Prior to 2005/2007, although courts routinely exercised wide powers in making a variety of different types of orders in connection with restructuring proceedings, there was considerable controversy concerning the source of and limits on these powers. The powers that were exercised by the courts in restructuring matters under the CCAA greatly exceeded the powers expressly conferred on the courts by the statute.

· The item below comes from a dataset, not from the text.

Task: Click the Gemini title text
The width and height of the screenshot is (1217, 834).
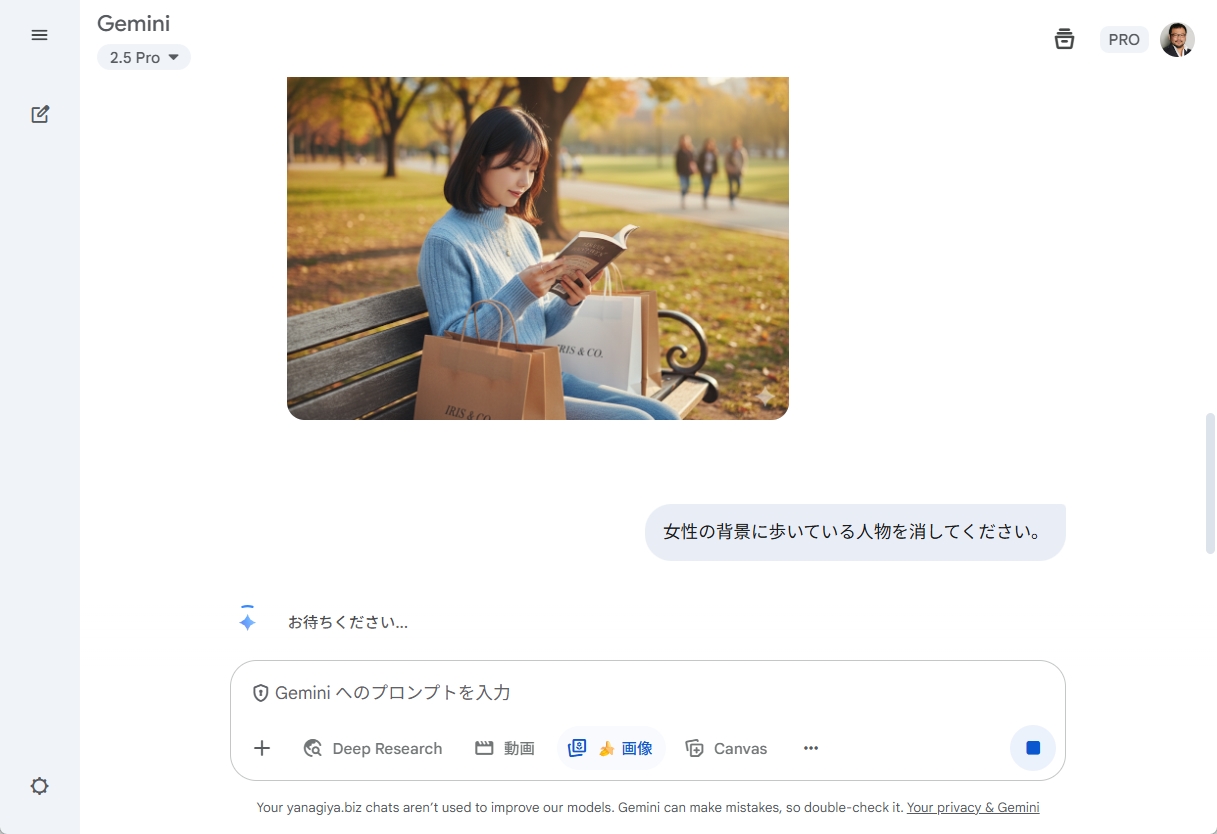Action: coord(133,24)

On several matters, the CCCA and the BIA expressly confer power upon the courts to make certain kinds of orders. For example, both the CCAA and the commercial proposal provisions of the BIA give a court the power to approve the plan or proposal. The CCAA also gives a court the power to stay proceedings. This power is not needed under the commercial proposal provisions, since a statutory stay of proceedings arises automatically upon the initiation of the restructuring proceedings.35There are many other matters in respect of which courts have found that they had jurisdiction to make orders under the CCAA despite the absence of express power-conferring provisions. These include the following types of orders:
· orders that authorize the debtor to obtain interim financing and that give the interim financer superpriority over existing secured creditors;36· orders that create charges that secure the extension of credit by post-filing creditors and that give the post-filing creditors superpriority over existing secured creditors;37· orders that create a charge for administrative expenses such as the monitor’s fees and disbursements and that give the charge superpriority over existing secured creditors;38· orders that permit the debtor to terminate contractual obligations owed to a third party;39· orders that authorize the assignment of a contract notwithstanding that it contains an anti-assignment clause and the other contracting party does not consent to the assignment;40· orders that authorize the debtor to pay arrears in payment to a supplier in order to ensure that the supplier will continue to supply the critical goods or services that cannot be obtained from another supplier;41· orders that prevent a person from exercising a remedy or taking proceedings against a third party (as opposed to the debtor) where the exercise of the remedy would detrimentally affect the success of the restructuring proceedings;42
· orders that authorize a sale of substantially all the business assets before a plan has been put before the creditors for approval;43and
· orders that authorize the use of a claims bar procedure that will bar a claimant from making a claim unless the claim is filed within a particular date after the claimants are notified.44
Courts long struggled to explain the jurisdictional basis for such orders. In many of the cases, the courts stated that the orders were made pursuant to their "inherent jurisdiction." More recently, some appellate courts have distanced themselves from this view. The British Columbia Court of Appeal in Re Skeena Cellulose Inc.45and the Ontario Court of Appeal in Re Stelco Inc.46have adopted the position that the court’s inherent powers relate to the power of the court to control its own processes and does not provide the jurisdictional basis for most of the powers exercised by a court in restructuring proceedings. The Ontario Court of Appeal has taken the view that, in most instances, the statute itself confers these powers. This is based on the proposition that the CCAA was a skeletal statute and that courts are permitted to fill any gaps in it in order to make it work. The British Columbia Court of Appeal suggested that the powers might instead be derived from the court’s equitable jurisdiction. For example, the superpriority that is given to the interim financer has been explained as an exercise of the court’s equitable jurisdiction akin to the orders made by courts in relation to court-appointed receivers.47The ability to make these types of orders under the CCAA is one of the reasons why the CCAA emerged as the dominant restructuring regime for larger corporations. It was far less clear whether courts had the same latitude to make similar orders in the context of commercial proposals under the BIA. If the ability to make such orders were derived from the court’s inherent jurisdiction, there would be no reason in principle why similar orders could not be made in respect of BIA restructurings.48But, if this is no longer a tenable position, some other jurisdictional basis needs to be found for such orders under the BIA. If the jurisdiction is derived from the court’s implied statutory powers, then it was far less likely that such orders were possible under the BIA. The greater detail and framework of rules provided by the commercial
proposal provisions might be argued to be evidence that Parliament exhaustively dealt with the matters and that supplementation of these rules by the courts was not intended. If, however, the power is derived from the equitable jurisdiction of the court, these powers may also be available under the BIA.